Voyage. Le tourisme saharien retrouve des couleurs en Tunisie

Randonneuses françaises dans la région de Tataouine. Rached Cherif/LCDA

Hôtels complets, voitures de location en nombre sur les routes, prix en hausse : la saison touristique 2018/2019 s’annonce bonne dans le Sud tunisien. Une bonne nouvelle pour le secteur longtemps affecté par le contrecoup de la Révolution de 2011 et les attentats de 2015 notamment.

Raouf a le sourire. Son gîte affiche complet pour les derniers jours de l’année. Il est même obligé de renvoyer les clients vers l’hébergement associatif voisin dans le vieux village berbère de Douiret, dans la région désertique de Tataouine. Même son de cloche à Chenini. Un groupe hétéroclite de Français et d’Allemands côtoient les anciens du village dans le café situé à l’ombre de la célèbre mosquée blanche du ksar. Randonnées, découverte du mode de vie berbère, balades à dos de dromadaires ou tout simplement relaxation sous le doux soleil de décembre, les visiteurs ont le choix pour occuper leurs journées dans ce décor de carte postale. Mohamed, qui guide les randonneurs à travers la montagne sur les anciens chemins qui reliaient les ksour ne manque d’ailleurs jamais une occasion de rappeler que des scènes de Star Wars ou du Patient anglais ont été tournées dans les environs.

Depuis quelques années, les ksour – pluriel de ksar –, villages troglodytes du sud de la Tunisie ont la côte. L’offre d’hébergement dans des hôtels creusés à même la montagne s’est développée, mais reste encore modeste en comparaison des grands complexes de bord de mer. Dans le même temps, la demande croît régulièrement, à mesure que les touristes étrangers reprennent le chemin de l’intérieur du pays, longtemps associé à l’instabilité sociale et sécuritaire qui a suivi la Révolution.

Les Tunisiens sont également nombreux à opter pour des vacances dans leur pays. Avec un dinar ayant perdu 15% de sa valeur en un an et 25% en deux ans par rapport à l’euro, il devient de plus en plus cher de voyager à l’étranger. Nombreux sont ceux qui se rabattent sur des séjours locaux.
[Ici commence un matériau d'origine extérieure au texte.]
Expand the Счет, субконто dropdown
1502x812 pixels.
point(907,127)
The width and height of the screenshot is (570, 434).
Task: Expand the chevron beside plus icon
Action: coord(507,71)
Plus habitués à cet afflux, les professionnels du grand sud se sont préparés de longue date. Pour pouvoir réveillonner au campement Zmela, situé au milieu des dunes à 20km de l’oasis de Ksar Ghilane, mais à des heures de piste de la première ville, il fallait mieux s’y prendre à l’avance. Plus une place de libre depuis près de deux mois. Ici, une centaine d’heureux élus vont commencer l’année 2019 sous un ciel constellé d’étoiles et son de la musique berbère. Le tout pour environ 90 € (boissons non comprises).